If you did not compare these pieces with the clean/true white bone china, you would see them as just white dishes and you may not be able to see their inherent slight warm/cold tones. When looking through your binocular whites will just look white until you compare them with other bins; then you may be able to see the difference. The more neutral binos should show striking pure whites just as the Swaro CL does. I always really liked the colors in the CL, but I also find the warmish binos very relaxing and pleasing too; Ultravid, Monarch HG, Meostar all have a slight warmish image IMO. I noticed the Cabela's Euro HD had a slight hint of yellow when comparing it to my old Ultravid Plus several years ago.

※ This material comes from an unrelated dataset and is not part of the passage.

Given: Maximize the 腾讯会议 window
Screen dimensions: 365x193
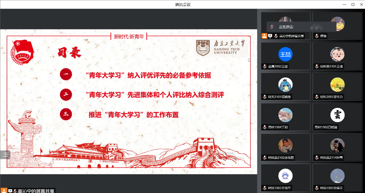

I agree with Holger who mentioned in one of his reviews that a slight yellow or warm bias is just fine in binoculars since they can provide a relaxing image which can help to reduce eye strain. I'd probably have difficulty finding the review where he mentioned this and I'm not quoting him accurately, but the general thought was that a slight yellowish/warm bias can be beneficial for extended viewing.